Assignment 3: Scaling

Official starter code & handout ↗ · due May 6, 2026 (2026 offering) · No solutions here — by design.

You will write a suite of Python scripts to conduct a small-scale replication of the Chinchilla scaling law experiments. Your goal is to determine the compute-optimal way to train a Transformer model. You will not be building the model or trainer itself; instead, you'll use a provided API that lets you train a model of a given size (N parameters) on a given amount of data (D tokens) and returns the final validation loss.

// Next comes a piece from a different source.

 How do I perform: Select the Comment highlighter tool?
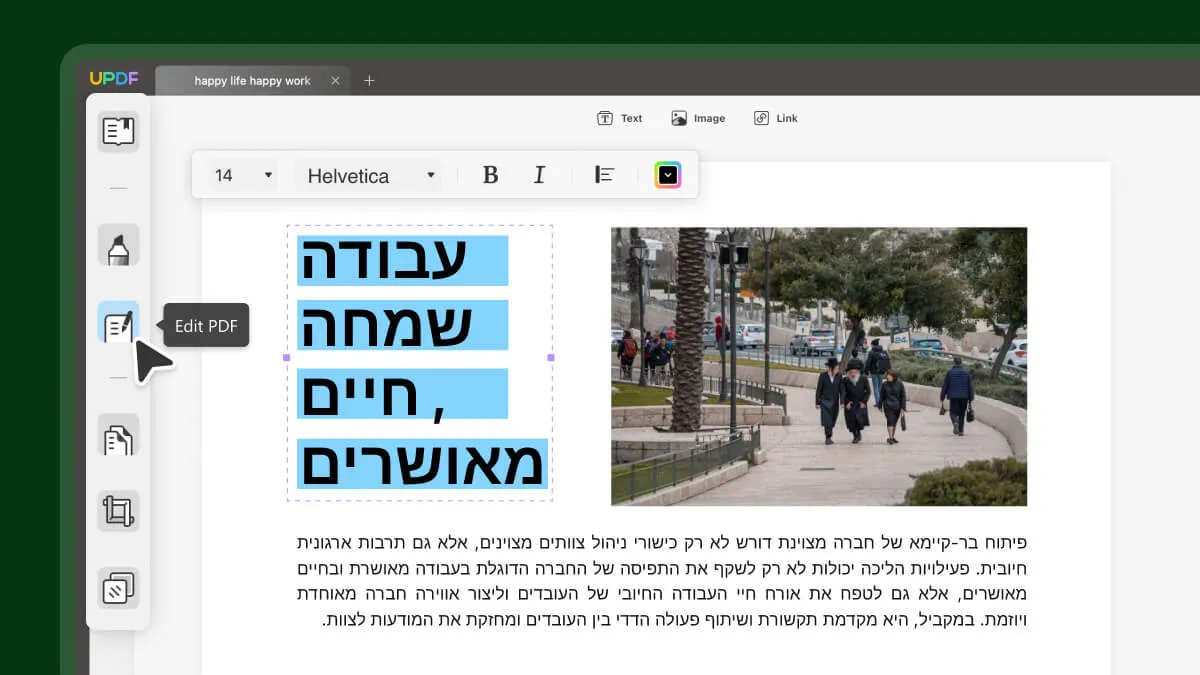(x=118, y=246)
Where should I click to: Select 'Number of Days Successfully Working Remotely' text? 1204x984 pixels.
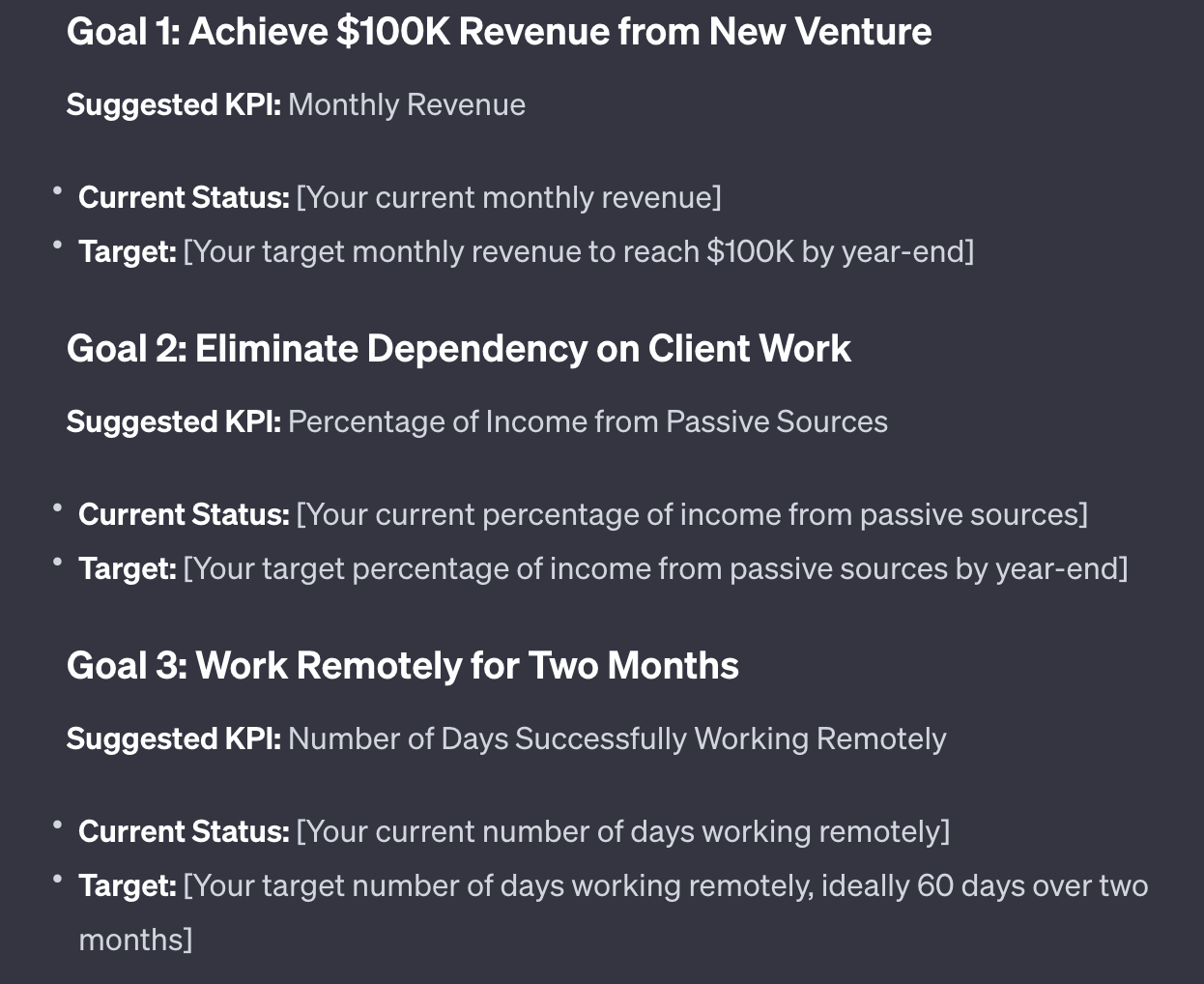tap(616, 738)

Your deliverables will be: 1. An Experiment Runner: A script that systematically calls the training API for various combinations of model sizes (N) and dataset sizes (D) to gather loss data. 2. An IsoFLOP Analyzer: A tool that implements the "IsoFLOP" method. For a fixed compute budget C, this tool will train several (N, D) configurations that all cost C FLOPs and identify the optimal N that minimizes loss. 3. A Scaling Law Fitter: A script that takes the optimal points from multiple IsoFLOP analyses and fits power laws to them. Specifically, you will find the exponents a and b in the relationships $N_{opt}(C) \propto C^a$ and $D_{opt}(C) \propto C^b$. 4. A Predictor: A final function that uses your fitted scaling laws to predict the optimal model size and number of training tokens for a large, unseen training budget.

These components will work together to transform raw experimental data into a predictive engineering tool.

Why this is where the learning happens

Watching a lecture on scaling laws can make the concepts seem abstract and the results pre-ordained. This assignment forces you to confront the messy reality of generating the data yourself. You will gain a visceral understanding of the trade-off between model size and data by plotting the U-shaped IsoFLOP curves from your own experiments. Actually fitting the power-law functions to your noisy, hard-won data points will solidify why log-log plots are so essential and how a few small-scale runs can yield powerful predictions about massive models.

What makes it hard

The primary challenge is not in writing complex code, but in correctly orchestrating the experiments and interpreting the results.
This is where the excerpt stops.